İyi ve kötü üzerinde biraz düşünelim isterseniz. Bir insan ne kadar iyidir ne kadar kötüdür? İyiliğin ve kötülüğün ölçüsü nedir? Birisini kötü olarak nitelendirdiğimizde dolaylı olarak kendimizi iyi olarak nitelendirmiyormuyuz? Kötü olarak nitelendridiğimiz kimse gerçekten kendisini iyi mi görüyor ve bizi kötü mü görüyor? Bize onu kötü görme hakkını veren kimdir? O na bizi kötü görme hakkını veren kimdir?

Birde üçüncü kişiler var işin içinde; Onların bizi kötü karşı tarafı iyi görmesi ihtimaline ne diyeceğiz peki?

İyiler n e kadar iyidir, kötüler ne kadar kötüdür? İyilerin kötü tarafı, kötülerin iyi tarafı yok mudur?

Kategorilendirme yaparken neden uç noktaları alıyoruz?
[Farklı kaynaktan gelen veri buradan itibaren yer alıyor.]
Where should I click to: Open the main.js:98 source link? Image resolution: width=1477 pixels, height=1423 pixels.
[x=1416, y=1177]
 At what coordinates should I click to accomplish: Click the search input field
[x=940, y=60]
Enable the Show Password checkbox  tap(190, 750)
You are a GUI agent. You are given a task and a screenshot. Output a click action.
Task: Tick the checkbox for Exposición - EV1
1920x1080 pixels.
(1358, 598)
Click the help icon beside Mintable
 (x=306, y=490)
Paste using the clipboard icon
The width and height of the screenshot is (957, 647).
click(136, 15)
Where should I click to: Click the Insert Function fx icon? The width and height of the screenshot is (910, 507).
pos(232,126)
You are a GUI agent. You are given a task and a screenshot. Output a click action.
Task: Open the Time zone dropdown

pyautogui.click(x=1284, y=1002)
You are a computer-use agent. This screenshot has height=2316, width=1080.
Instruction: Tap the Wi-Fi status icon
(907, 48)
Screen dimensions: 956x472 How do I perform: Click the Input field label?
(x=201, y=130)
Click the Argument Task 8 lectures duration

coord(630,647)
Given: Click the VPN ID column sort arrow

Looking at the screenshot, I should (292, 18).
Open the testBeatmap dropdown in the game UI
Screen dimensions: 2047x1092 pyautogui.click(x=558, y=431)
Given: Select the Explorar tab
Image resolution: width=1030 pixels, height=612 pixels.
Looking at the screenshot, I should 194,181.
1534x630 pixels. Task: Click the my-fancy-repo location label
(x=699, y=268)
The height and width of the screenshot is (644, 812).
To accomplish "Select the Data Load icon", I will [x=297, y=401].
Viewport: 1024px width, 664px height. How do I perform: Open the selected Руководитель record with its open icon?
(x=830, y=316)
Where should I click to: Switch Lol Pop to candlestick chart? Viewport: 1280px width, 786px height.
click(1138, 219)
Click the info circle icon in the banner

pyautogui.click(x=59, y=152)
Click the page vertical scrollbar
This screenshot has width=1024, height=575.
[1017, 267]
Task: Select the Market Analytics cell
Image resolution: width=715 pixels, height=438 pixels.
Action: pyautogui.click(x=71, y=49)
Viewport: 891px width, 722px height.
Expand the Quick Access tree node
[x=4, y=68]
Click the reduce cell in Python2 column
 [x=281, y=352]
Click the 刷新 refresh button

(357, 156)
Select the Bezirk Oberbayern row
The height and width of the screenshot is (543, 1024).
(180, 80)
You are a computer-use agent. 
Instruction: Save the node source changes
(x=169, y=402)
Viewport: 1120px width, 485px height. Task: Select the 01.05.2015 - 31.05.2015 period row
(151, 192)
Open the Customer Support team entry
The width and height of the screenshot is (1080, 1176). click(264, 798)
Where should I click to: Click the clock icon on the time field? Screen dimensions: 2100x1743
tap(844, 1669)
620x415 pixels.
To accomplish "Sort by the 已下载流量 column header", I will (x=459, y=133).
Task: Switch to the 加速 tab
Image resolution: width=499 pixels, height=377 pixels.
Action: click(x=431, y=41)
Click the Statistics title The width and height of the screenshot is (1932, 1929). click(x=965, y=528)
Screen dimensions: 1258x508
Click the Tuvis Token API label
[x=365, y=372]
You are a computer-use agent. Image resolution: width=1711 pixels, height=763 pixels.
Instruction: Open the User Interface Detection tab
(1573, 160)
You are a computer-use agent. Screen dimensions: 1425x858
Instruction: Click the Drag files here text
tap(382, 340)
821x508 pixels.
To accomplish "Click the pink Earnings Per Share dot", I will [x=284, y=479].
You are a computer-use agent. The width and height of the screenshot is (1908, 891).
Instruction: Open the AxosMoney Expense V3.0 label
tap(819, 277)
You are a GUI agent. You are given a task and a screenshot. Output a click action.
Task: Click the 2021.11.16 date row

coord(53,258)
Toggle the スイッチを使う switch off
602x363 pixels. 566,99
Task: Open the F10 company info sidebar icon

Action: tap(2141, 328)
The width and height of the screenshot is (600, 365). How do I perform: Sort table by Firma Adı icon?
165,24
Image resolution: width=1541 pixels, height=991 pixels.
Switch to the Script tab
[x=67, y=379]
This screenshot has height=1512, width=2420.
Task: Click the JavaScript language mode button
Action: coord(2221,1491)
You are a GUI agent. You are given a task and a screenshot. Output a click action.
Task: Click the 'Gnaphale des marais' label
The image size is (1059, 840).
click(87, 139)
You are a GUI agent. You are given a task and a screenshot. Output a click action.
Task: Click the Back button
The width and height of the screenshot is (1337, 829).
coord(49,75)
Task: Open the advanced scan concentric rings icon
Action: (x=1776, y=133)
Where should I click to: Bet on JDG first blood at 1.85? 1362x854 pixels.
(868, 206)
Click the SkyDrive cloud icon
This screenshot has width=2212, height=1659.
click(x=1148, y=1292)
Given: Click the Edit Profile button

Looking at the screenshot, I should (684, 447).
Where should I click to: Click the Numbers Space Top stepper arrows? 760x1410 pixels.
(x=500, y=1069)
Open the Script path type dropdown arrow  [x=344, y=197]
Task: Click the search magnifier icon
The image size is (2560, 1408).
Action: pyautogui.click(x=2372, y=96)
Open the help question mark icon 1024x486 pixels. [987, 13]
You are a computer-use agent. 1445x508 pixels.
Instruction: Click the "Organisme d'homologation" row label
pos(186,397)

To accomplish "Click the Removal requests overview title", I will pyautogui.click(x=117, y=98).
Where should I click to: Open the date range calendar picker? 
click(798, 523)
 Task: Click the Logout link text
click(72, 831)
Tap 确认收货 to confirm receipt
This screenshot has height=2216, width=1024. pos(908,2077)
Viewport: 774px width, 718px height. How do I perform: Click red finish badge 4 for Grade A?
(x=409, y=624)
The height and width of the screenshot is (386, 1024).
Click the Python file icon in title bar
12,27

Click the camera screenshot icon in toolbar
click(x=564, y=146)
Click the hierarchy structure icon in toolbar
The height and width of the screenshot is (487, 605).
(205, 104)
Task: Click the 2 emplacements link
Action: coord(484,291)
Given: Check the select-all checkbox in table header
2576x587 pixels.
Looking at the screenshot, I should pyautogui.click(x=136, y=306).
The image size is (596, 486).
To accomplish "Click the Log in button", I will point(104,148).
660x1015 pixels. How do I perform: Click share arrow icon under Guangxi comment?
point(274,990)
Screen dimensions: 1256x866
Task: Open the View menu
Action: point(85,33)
Uç noktaların arasında yer alan varyasyonları neden göz ardı ediyoruz?

Yılanı hepimiz biliriz; ‘başını küçükken ezmemiz gereken’ yılanı. Bu yılanla ilgili onlarca atasözümüz var. Bütün bu atasözlerinin ortak bir yanı var, o da yılanın zararlı oluşu. Yılanın zaralı oluşunun gerekçesi, zehrinin öldürücü olması.

Yılanının zararlı olan bu zehri son zamanlarda çeşitli hastalıklara karşı ilaç olarak kullanılıyor. Örneğin: Romatizma, sara, migren, eklem iltihabı, astma. Yılan zehiri ayrıca ağrı dindirici birçok ilaçta kullanılıyor.
Yaz nezlesinin terapisinde yılan zehiri kullanılıyor. Terapinin bir seansı 105.- ile 150.- Euro arası, bütün terapi 1500.-. Euro masrafa yol açıyor. Zehirini sağmak için yılan çiftlikleri kurulmuş, birçok yerde.

‘Yılan adamın topuğunu gözler, adam yılanın başını’ atasözünde olduğu gibi yılana belirli bir art niyetlilik atf etsek bile, ben yılanın gerçekten art niyetli olduğuna inanmıyorum. Art niyetli olmak insanlara özgü bir vasıf bence, hayvanlarda sadece içgüdü vardır.

Kötülük sembölü olarak gördüğümüz yılanın öldürücü zehiri bile, olaya başka bir açıdan baktığımızda faydalı olabiliyor, görüldüğü gibi.

Şimdiye kadar sadece siyah ve beyaz olarak algıladığımız ve ara tonlarını göremediğimiz veya görmek istemediğimiz diğer olaylara, varlıklara ve oluşumlara neden başka bir açıdan bakmıyoruz dersiniz?